La Fayette vient de sortir d’ici ; il a causé une heure d’un des amis de mon petit marquis : il en a conté de si grands ridicules, que le chevalier se croit obligé d’en parler à son père, qui est son ami. Il a fort remercié la Fayette de cet avis, parce qu’en effet il n’y a rien de si important que d’être en bonne compagnie ; et que souvent, sans être ridicule, on est ridiculisé par ceux avec qui on se trouve : soyez en repos là-dessus ; le chevalier y donnera bon ordre. Je serai bien fâchée s’il ne peut pas, dimanche, présenter son neveu ; cette goutte est un étrange rabat-joie. Au reste, ma fille, pensiez-vous que Pauline dût être parfaite ? Elle n’est pas douce dans sa chambre : il y a bien des gens fort aimés, fort estimés, qui ont eu ce défaut ; je crois qu’il vous sera aisé de l’en corriger ; mais gardez vous surtout de vous accoutumer à la gronder et à l’humilier. Toutes mes amies me chargent très-souvent de mille amitiés, de mille compliments pour vous. Madame de Lavardin vint hier ici me dire qu’elle vous estimait trop pour vous faire un compliment ; mais qu’elle vous embrassait de tout son cœur, et ce grand comte de Grignan ; voilà ses paroles. Vous avez grande raison de l’aimer.

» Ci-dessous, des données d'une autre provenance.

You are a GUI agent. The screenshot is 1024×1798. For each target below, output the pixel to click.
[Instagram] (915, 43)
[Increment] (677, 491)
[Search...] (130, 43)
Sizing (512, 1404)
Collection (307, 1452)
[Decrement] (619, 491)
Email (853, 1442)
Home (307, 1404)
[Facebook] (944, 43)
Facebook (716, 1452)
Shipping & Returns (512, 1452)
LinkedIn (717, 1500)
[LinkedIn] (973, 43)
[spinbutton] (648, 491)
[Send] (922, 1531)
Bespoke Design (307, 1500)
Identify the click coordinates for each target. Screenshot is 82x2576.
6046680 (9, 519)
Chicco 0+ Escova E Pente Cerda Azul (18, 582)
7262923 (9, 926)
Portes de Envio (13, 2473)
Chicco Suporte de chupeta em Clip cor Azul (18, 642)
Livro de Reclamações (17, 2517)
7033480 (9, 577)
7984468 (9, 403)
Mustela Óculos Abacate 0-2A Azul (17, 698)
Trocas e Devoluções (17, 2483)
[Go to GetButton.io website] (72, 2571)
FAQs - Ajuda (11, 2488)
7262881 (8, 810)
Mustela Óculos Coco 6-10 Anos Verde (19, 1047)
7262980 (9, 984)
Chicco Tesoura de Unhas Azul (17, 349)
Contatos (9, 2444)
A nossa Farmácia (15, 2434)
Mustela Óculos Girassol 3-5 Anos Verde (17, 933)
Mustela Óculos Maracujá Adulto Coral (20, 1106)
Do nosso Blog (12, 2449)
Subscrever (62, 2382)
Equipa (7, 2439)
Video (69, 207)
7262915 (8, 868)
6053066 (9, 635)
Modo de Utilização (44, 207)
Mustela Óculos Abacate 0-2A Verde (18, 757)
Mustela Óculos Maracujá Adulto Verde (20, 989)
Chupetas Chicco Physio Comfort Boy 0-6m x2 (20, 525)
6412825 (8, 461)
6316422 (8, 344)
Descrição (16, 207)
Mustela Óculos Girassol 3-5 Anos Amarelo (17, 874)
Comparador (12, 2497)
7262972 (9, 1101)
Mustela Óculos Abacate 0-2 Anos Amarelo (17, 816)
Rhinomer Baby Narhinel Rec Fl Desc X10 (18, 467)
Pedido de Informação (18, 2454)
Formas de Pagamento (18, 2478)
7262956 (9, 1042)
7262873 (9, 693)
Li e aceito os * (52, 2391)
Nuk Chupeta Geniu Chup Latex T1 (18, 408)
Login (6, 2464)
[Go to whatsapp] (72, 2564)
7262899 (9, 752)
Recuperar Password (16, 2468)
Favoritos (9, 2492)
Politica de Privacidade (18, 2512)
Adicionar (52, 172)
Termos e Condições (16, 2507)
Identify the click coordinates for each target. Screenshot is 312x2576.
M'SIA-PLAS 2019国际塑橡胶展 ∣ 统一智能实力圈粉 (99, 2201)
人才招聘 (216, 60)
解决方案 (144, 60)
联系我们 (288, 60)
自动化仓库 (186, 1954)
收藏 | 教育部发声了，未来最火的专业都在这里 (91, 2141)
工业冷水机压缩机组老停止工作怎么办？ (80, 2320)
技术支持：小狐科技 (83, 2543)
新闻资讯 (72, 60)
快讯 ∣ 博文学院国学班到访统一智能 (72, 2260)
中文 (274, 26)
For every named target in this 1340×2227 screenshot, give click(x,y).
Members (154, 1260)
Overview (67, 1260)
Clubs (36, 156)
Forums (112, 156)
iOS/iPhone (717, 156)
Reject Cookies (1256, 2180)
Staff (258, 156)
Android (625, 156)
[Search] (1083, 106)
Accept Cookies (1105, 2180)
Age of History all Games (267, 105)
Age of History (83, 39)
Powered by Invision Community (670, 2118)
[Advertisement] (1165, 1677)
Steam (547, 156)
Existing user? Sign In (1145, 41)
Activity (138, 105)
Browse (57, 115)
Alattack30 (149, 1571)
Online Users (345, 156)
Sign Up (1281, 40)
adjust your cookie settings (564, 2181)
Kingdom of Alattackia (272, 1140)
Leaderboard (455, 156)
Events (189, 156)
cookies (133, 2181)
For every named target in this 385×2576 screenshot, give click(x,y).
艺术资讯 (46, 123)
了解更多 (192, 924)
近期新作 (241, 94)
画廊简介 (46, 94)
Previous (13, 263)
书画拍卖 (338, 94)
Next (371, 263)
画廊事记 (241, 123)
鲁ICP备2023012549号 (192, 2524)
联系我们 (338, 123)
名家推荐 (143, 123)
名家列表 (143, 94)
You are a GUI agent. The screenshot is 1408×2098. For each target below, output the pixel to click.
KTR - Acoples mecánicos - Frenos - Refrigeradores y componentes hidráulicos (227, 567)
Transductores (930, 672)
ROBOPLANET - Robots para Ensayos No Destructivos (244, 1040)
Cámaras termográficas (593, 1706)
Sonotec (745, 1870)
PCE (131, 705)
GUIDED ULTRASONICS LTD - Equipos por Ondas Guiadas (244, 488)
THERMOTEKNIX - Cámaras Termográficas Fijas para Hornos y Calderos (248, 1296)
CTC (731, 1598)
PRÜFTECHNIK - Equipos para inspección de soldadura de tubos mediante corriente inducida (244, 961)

Voici un fait. Madame de Brinon [4], l’âme de Saint-Cyr, l’amie intime de madame de Maintenon, n’est plus à Saint-Cyr ; elle en sortit il y a quatre jours : madame de Hanovre, qui l’aime, la ramena à l’hôtel de Guise, où elle est encore. Elle ne paraît point mal avec madame de Maintenon ; car elle envoie tous les jours savoir de ses nouvelles ; cela augmente la curiosité de savoir quel est donc le sujet de sa disgrâce. Tout le monde en parle tout bas, sans que personne en sache davantage ; si cela vient à s’éclaircir, je vous le manderai.


  1. Voyez la fable du Chêne et du roseau.
  2. François-Égon de la Tour, dit le prince d’Auvergne.
  3. M. l’archevêque d’ Arles.
  4. Supérieure de Saint-Cyr, femme de beaucoup de talent, mais ambitieuse.